Lay out the stretch from the start of the entries through the line containing "coord(16,104)" as a two-column CSV with the headers instruction and location, one row per entry. Put each entry's text and its answer in their own quoted field, turn any line breaks into spaces, and leave the pictures out.

------ EXERCISE INPUTS

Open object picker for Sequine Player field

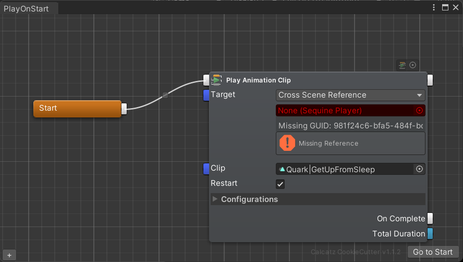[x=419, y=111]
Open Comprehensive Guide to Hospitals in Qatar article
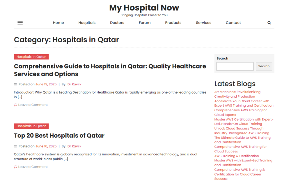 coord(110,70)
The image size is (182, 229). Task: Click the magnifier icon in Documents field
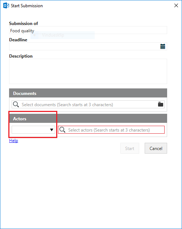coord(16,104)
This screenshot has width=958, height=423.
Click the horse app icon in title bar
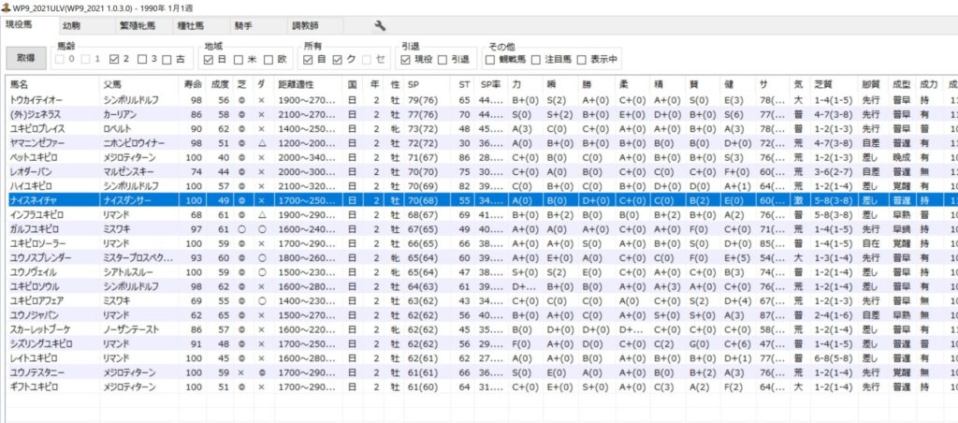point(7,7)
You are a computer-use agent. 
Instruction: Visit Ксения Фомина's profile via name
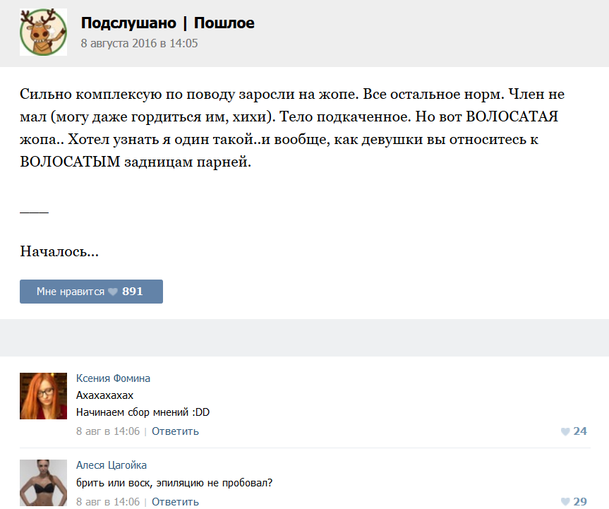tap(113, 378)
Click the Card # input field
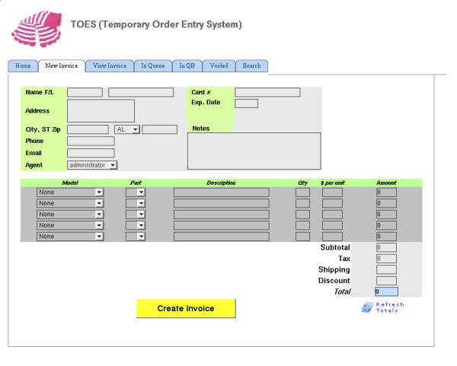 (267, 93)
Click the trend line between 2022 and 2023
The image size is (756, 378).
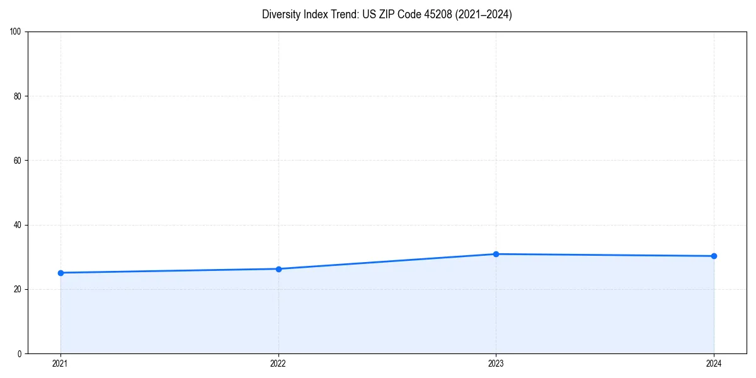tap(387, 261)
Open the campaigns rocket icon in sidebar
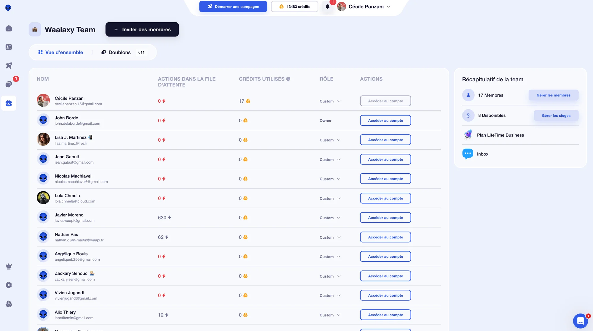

------------

▶ THE COMPLETED TASK:
instruction,location
"Open object picker for Sequine Player field","[x=419, y=111]"
"Open Comprehensive Guide to Hospitals in Qatar article","coord(110,70)"
"The image size is (182, 229). Task: Click the magnifier icon in Documents field","coord(16,104)"